José Ignacio sentía que yo dejase la vida clerical. Me conocía muy a fondo. Quería agarrarse a un clavo ardiendo para conservarme. - Fíjate el bien que estás haciendo... La vida es breve... - Yo seguiré siendo el mismo. Además la profesión que he escogido se parece mucho a la sacerdotal. - ¿No piensas en la responsabilidad que supone no cumplir un compromiso contraído con Dios? - Esto, amigo, daría tema para largo... En primer lugar obraré dentro de la más estricta legalidad. La Iglesia tiene poder para dispensar de los votos. Así lo hemos afirmado en Teología. Pero hay más: ¿Hasta qué punto mi compromiso de perpetua castidad fue válido? Llegué al sacerdocio como muchos; sin madurez psico - sexual.
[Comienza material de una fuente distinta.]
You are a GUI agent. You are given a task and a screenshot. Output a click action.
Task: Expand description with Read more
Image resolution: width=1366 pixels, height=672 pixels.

La responsabilidad recae sobre le sistema de formación que nos impusieron en el seminario. - Yo, te digo la verdad, no me quedaría tranquilo ni con todas las dispensas del mundo. Mi compromiso fue con Dios. Sé que la Iglesia me puede dispensar. Pero siempre habrá un "algo" de infidelidad ante Dios, a quien me ofrecí. - Entiendo tu lógica. Mas, según este criterio, llegaría a comprender lo contrario de lo que dices: el que esté convencido de que Dios no le pudo tomar en cuenta su compromiso, porque le faltaba un requisito importante y esencial, pleno conocimiento de aquello a lo que se compromete, obrando en consecuencia, si no lograse obtener una dispensa, se casa por lo civil con la conciencia del todo tranquila.

Siguió nuestra conversación largo rato. Apreciaba los motivos de suma delicadeza que mi amigo insinuaba. Ojalá también él llegara a valorar toda mi argumentación. Supongo que sí; le sobra inteligencia. Sí se me creó un problema de conciencia: el noviazgo. ¿Hasta qué punto, sin estar desligado del voto que formulé, podía preparar mi matrimonio en calidad de prometido? ¿Hubiera sido más estricto interrumpir mis cartas hasta el día de la dispensa? Me pareció cuadricular demasiado la vida. Si mi relación era para el matrimonio, y éste me estaba permitido, también los medios que al mismo conducen. Únicamente habría que procurar evitar todo lo que pudiera escandalizar a mis fieles. De ahí mi decisión de que las cartas de Angelines llegaran con sobres y remites distintos.

Marché a ejercicios a Burlada; finales de junio. Mientras dirigía aquellos días de retiro me enteré de la encíclica que Pablo VI había publicado sobre el celibato sacerdotal. La leí con atención y detenimiento unos días más tarde. Me pareció que no era justo que el Papa dijera aquellas palabras humillantes contra los que solicitaban la dispensa. Aplicaba a ellos el término "desgraciado" y los contraponía con los muchos sacerdotes sanos y dignos. A pesar de todo la Iglesia, "con amor de madre", liberaría de las cargas del sacerdocio, incluso del celibato. ¿Por qué generalizar? ¿Es que todos los que salen son indignos? ¿Por qué emplear la palabra "deserción" en otras ocasiones? Y, sobre todo, ¿en qué mente cabe, después de humillar, decir que se concede una gracia "con amor maternal"?

Don Miguel Rázquin, mi antiguo párroco, se encontraba en la casa de Ejercicios como capellán. El no sabía nada de mi problema. El no tenía dificultad en el celibato, pero no le gustaron aquellas frases hirientes de la encíclica papal "Sacerdotalis celibatus" Comentaba: - Yo creo que el Señor mirará con inmensa ternura al sacerdote que noblemente sale para contraer matrimonio. Tendrá muy en cuenta el acto de generosidad que supuso su entrega, como padre que a su hijo pequeño ve esforzarse y, al no poder con el peso, le ayuda, quitándole la inmensa carga, y le muestra otro camino más en consonancia con sus fuerzas. Este comentario sí suponía una visión paternal, un concepto claro de Dios Padre Bueno. Marché a casa. Allí sentí tal pena por la encíclica y los insultos en ella vertidos, que lloré.

Publico en pequeñas entregas la verdadera historia de mi vida de cristiano, sacerdote, padre y abuelo. Por razones obvias son supuestos los nombres geográficos de mis lugares de adulto. A muchos puede interesar.